The task: Find the line that contains "Toggle the 粘合必涨 indicator panel button" in the entries below. Restate it and every line after it, word for word, with no pictures.

Information supplied:
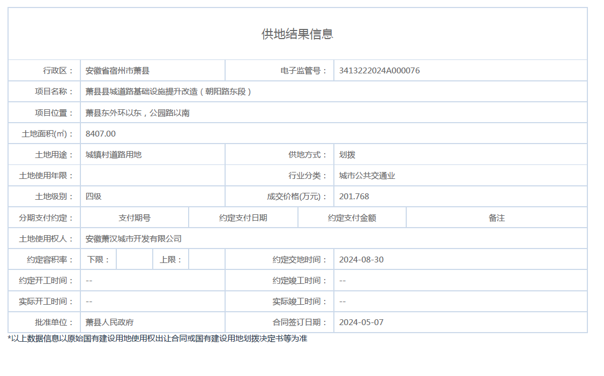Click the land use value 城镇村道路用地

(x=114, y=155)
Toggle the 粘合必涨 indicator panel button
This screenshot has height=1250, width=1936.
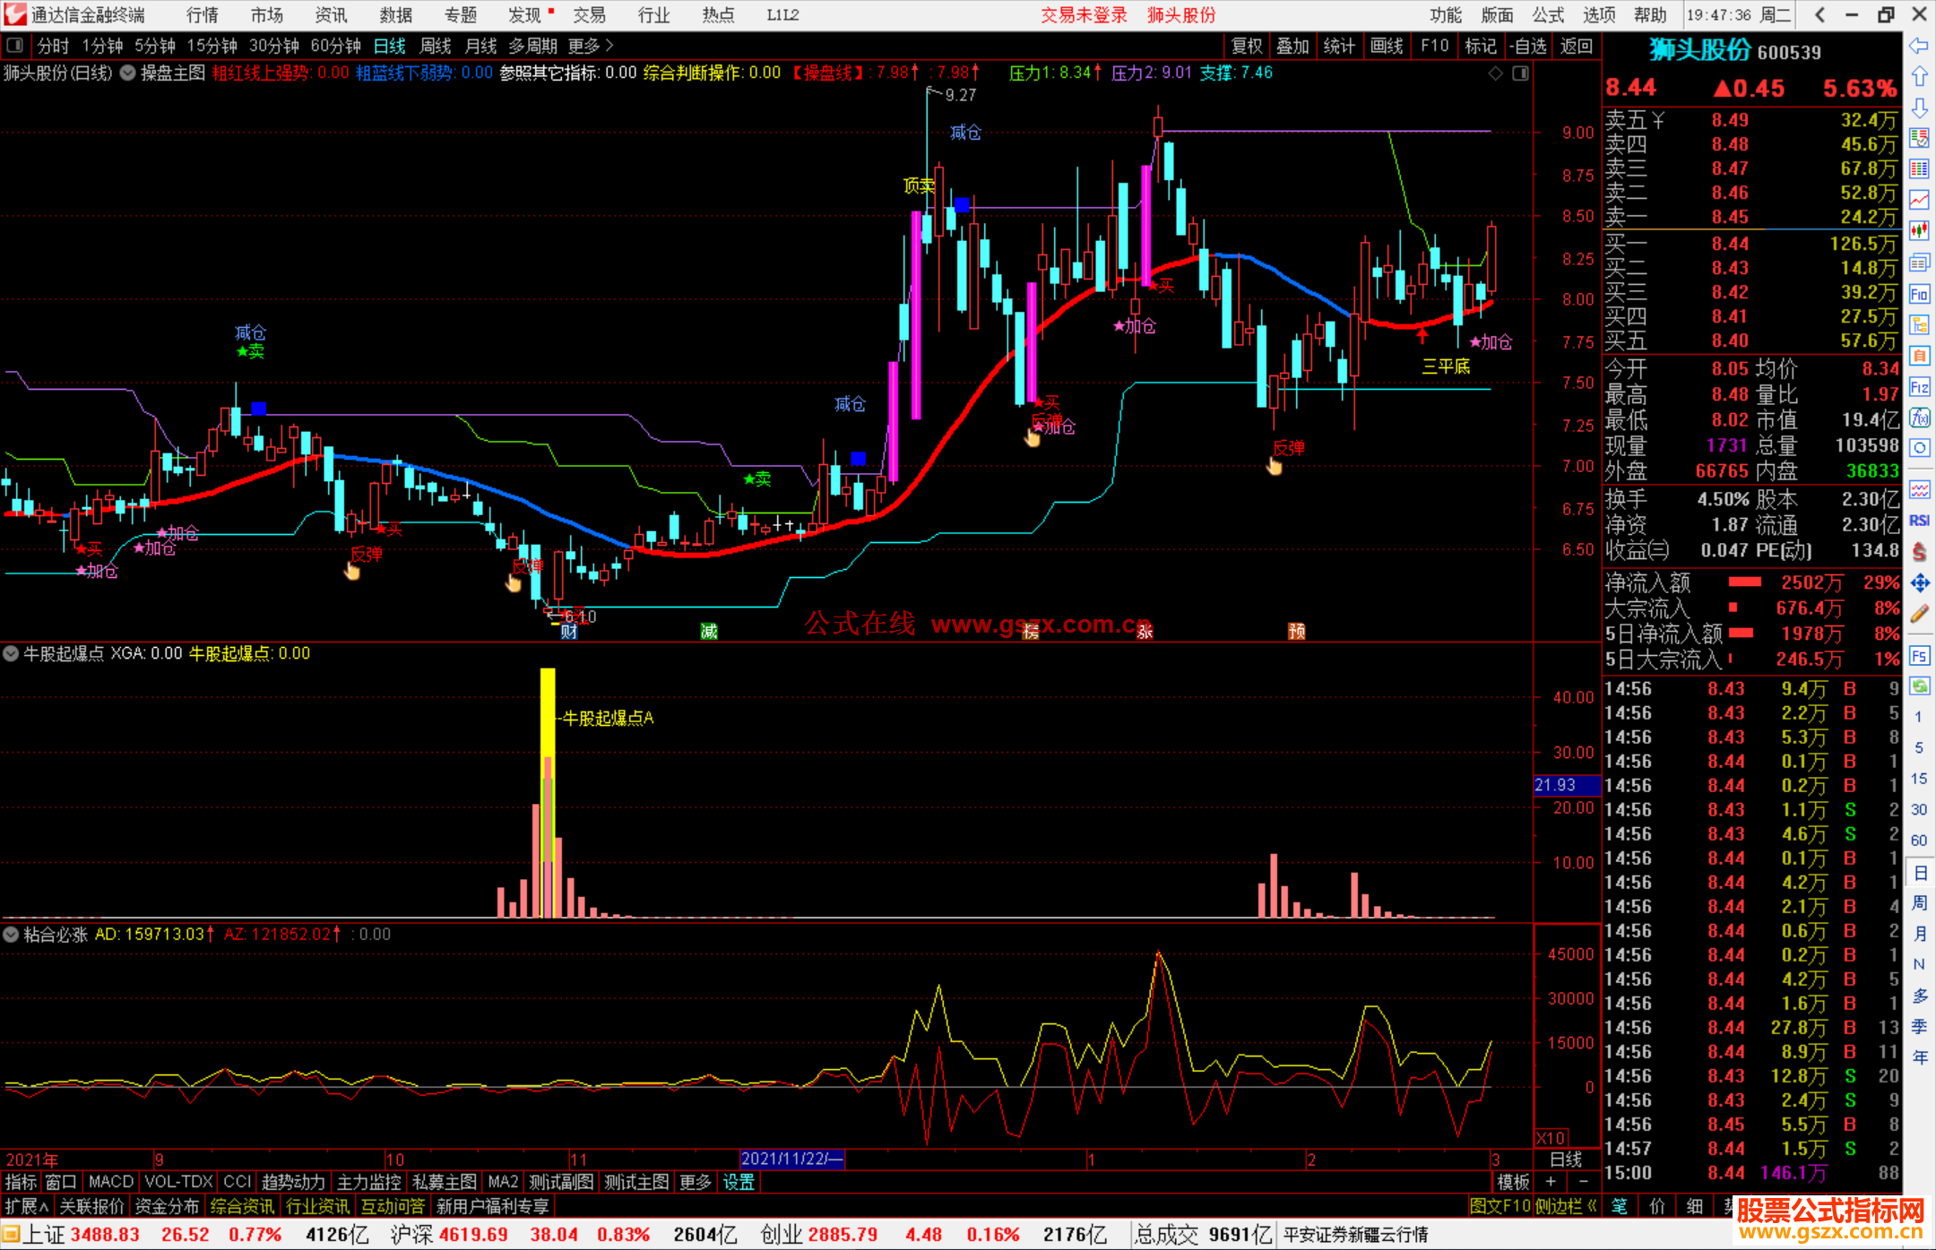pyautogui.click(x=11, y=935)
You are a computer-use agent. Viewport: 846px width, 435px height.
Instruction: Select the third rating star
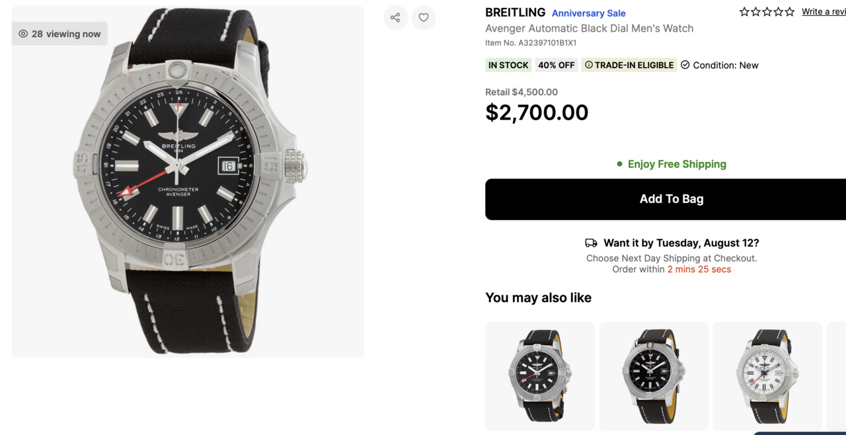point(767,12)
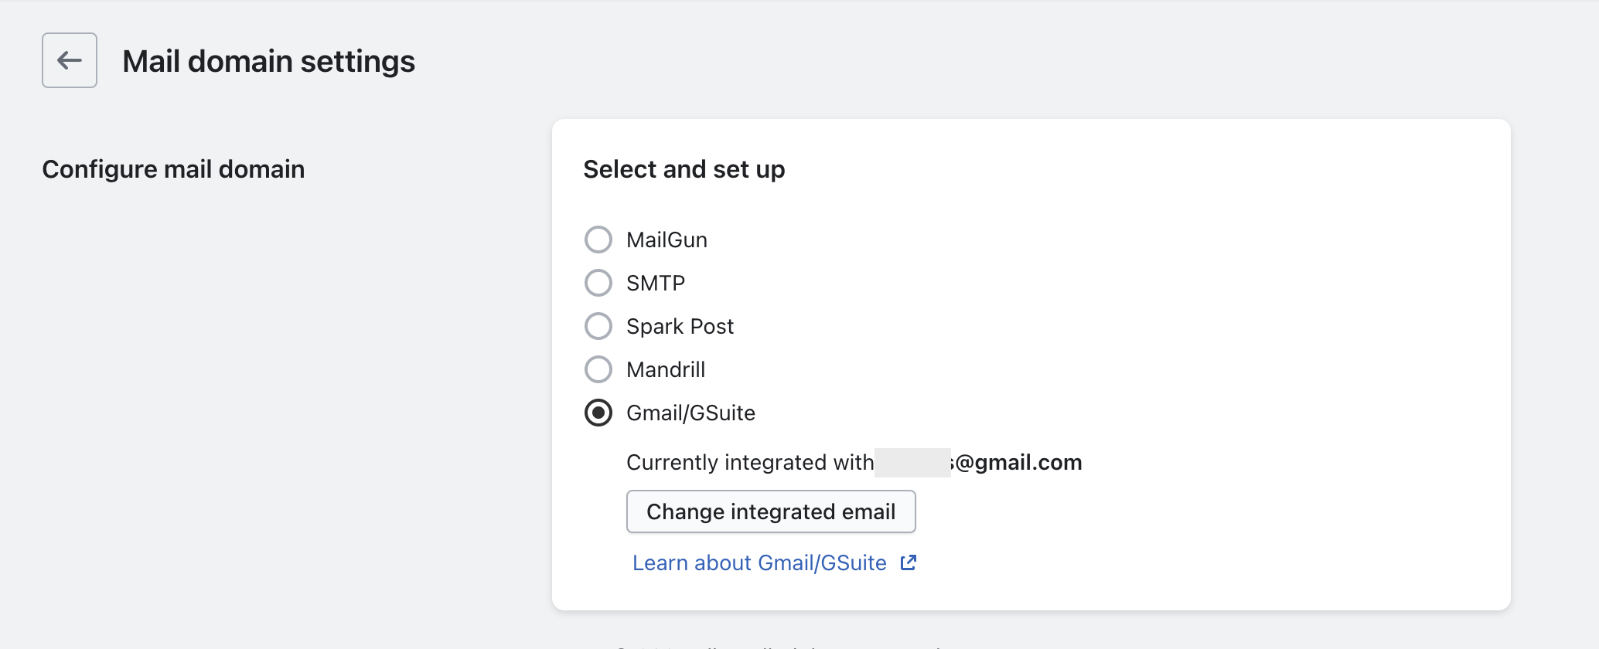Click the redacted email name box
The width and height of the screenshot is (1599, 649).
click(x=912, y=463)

Your response:
Toggle the 粘合必涨 indicator panel button
This screenshot has height=1250, width=1936.
pyautogui.click(x=11, y=935)
You are a computer-use agent. Viewport: 846px width, 435px height.
Instruction: Select the third rating star
point(767,12)
Click the redacted email name box
The width and height of the screenshot is (1599, 649).
click(x=912, y=463)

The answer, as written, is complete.